Schad­stoff­risiko - Bei Teppichen auf Blauen Engel achten
Besser auf dem alten Teppich. Neue Auslegware kann bei Babys zu Atem­problemen führen. © Fotolia / A. Semykin

Teppichböden sollen weich, fleckenresistent und bunt sein. Dafür behandeln Hersteller sie oft mit besorgnis­erregenden Chemikalien. Die Anthesis Consulting Group für Umwelt- und Nach­haltig­keits­beratung identifizierte in einer Studie 59 kritische Substanzen in Auslegware auf dem europäischen Markt – darunter Weichmacher, perfluorierte Verbindungen, Flamm- und Motten­schutz­mittel sowie Schwer­metalle.
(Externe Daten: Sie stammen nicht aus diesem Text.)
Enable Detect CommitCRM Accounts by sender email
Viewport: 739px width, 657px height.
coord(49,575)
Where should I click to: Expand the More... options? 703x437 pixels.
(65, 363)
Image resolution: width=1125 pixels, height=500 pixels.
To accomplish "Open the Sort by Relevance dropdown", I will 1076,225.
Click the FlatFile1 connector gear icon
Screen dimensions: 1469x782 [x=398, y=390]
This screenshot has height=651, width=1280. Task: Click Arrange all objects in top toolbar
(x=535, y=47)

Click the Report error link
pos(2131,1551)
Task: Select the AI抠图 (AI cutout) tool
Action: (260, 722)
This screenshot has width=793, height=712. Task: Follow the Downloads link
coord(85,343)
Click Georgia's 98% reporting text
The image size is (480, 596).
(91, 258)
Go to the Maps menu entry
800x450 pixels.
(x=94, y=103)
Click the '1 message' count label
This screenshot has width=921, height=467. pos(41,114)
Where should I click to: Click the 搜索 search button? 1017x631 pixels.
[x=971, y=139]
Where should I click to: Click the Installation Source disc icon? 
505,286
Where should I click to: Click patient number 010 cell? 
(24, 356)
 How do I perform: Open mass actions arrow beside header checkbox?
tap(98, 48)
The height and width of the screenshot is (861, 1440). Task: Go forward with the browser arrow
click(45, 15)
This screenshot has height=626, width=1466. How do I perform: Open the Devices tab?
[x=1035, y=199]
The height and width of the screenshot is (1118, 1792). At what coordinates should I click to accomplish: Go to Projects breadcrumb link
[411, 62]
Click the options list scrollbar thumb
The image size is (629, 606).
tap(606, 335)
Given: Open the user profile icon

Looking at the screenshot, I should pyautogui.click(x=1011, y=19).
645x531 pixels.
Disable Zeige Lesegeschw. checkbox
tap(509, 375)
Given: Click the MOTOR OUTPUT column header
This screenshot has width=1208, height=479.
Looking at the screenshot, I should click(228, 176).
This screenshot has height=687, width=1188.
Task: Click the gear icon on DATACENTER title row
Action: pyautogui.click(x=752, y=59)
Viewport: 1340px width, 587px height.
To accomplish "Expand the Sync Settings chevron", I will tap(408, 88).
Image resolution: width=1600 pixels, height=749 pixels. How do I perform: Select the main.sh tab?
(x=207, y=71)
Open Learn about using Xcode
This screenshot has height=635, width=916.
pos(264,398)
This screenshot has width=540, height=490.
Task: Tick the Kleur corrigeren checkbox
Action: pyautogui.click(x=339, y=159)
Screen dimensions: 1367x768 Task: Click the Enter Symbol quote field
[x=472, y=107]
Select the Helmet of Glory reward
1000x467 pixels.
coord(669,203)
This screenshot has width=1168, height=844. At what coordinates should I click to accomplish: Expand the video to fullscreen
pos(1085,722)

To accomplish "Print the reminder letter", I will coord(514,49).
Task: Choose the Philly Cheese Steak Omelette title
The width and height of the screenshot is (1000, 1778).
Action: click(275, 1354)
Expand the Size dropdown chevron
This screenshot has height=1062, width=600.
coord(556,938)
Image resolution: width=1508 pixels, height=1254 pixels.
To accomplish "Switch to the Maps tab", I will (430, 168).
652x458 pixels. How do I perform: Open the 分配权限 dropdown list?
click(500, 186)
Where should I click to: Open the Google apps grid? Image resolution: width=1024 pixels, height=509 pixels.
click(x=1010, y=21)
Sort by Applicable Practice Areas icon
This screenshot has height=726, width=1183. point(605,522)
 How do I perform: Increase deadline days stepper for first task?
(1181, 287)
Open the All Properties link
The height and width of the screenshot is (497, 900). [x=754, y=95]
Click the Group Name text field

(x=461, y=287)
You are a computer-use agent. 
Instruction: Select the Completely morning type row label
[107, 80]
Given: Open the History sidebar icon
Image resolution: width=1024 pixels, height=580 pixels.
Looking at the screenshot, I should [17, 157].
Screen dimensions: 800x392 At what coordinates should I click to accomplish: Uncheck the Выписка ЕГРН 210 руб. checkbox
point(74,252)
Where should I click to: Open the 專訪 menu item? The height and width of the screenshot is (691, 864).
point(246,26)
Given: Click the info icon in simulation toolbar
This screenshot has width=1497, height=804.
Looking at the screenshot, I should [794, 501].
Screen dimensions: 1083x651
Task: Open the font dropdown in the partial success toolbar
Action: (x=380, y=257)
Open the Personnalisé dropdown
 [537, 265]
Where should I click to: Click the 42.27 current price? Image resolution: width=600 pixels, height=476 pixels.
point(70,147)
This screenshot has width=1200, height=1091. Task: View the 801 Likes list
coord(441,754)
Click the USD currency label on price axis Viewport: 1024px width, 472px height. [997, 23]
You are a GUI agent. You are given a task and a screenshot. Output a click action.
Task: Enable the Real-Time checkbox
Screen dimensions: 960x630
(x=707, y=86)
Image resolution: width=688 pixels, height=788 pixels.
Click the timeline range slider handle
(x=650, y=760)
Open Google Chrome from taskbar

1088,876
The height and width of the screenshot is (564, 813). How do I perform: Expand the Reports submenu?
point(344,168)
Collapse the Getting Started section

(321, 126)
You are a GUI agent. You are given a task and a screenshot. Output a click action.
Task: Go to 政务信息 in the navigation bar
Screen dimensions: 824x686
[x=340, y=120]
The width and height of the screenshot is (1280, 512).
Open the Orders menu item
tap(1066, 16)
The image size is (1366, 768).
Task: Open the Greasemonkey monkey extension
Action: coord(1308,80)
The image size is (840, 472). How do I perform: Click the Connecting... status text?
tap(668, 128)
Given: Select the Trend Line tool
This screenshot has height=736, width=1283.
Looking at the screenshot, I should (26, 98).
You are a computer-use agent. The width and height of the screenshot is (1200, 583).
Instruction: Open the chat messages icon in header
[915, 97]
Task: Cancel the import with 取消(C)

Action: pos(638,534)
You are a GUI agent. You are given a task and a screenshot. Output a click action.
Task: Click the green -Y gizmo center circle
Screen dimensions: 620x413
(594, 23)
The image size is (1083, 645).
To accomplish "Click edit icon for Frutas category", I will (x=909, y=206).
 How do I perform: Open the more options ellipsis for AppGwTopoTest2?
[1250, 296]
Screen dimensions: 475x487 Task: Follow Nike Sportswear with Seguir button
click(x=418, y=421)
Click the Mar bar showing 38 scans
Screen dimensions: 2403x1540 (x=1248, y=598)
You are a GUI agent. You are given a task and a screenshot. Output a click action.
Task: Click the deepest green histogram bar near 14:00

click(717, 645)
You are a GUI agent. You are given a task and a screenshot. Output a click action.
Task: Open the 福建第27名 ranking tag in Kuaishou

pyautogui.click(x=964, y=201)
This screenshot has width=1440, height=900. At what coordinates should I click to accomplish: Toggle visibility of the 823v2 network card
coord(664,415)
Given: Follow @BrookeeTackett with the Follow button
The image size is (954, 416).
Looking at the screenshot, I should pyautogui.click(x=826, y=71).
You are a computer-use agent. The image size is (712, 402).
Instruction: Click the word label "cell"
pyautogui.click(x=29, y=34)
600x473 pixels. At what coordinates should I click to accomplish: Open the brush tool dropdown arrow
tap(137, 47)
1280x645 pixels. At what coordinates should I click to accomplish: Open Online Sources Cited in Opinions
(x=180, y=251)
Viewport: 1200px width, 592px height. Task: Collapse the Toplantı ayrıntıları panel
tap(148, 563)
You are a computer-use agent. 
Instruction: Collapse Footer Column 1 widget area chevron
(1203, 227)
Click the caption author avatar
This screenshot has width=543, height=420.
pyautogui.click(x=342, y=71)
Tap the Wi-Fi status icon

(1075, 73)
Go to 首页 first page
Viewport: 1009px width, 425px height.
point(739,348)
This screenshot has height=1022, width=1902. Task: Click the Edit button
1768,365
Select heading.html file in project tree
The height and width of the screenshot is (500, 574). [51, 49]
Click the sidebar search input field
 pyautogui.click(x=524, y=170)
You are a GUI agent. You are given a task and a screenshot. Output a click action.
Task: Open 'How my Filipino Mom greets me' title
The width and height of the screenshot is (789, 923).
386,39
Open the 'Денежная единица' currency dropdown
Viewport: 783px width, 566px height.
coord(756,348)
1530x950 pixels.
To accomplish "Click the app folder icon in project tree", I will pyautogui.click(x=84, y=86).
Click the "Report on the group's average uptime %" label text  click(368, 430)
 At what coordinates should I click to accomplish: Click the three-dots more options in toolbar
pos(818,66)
Für etliche der Stoffe gelten in der Europäischen Union keine Grenz­werte oder Verbote.

Allergiker und Babys gefährdet

Für die meisten Menschen besteht durch die Chemikalien keine Gefahr für die Gesundheit. Für empfindliche Personen und Säuglinge können belastete Teppiche jedoch zum Problem werden. Vor allem aus neu verlegten Belägen dünsten Stoffe aus, die bei Klein­kindern Atemwegs­beschwerden auslösen können, zeigte eine 2014 veröffent­lichte Studie des Leipziger Helmholtz-Zentrums für Umwelt­forschung. Schad­stoffe verhindern außerdem, dass sich Teppiche recyceln lassen, kritisiert die Deutsche Umwelt­hilfe. Bislang würden fast alle ausrangierten Beläge verbrannt – 400 000 Tonnen jähr­lich allein in Deutsch­land.

Schad­stoff­freie Teppiche kaufen

Verbrauchern empfiehlt die Deutsche Umwelt­hilfe, beim Kauf auf den Blauen Engel zu achten. Das Siegel verbietet oder beschränkt 51 der 59 in der Studie gefundenen Substanzen. Interes­sierte finden geprüfte Produkte online unter blauer-engel.de. Dem von der Industrie entworfenen Label GuT (Gemeinschaft umwelt­freundlicher Teppichböden) liegen weniger strenge Anforderungen zugrunde.

Tipp: Verlegen Sie Teppich lose mit doppelseitigem Klebeband. Klebstoffe können sonst noch zusätzlich zur Auslegware flüchtige Stoffe abgeben und die Schleimhäute reizen. Verzichten Sie in der Schwangerschaft und im ersten Lebens­jahr des Kindes aufs Reno­vieren.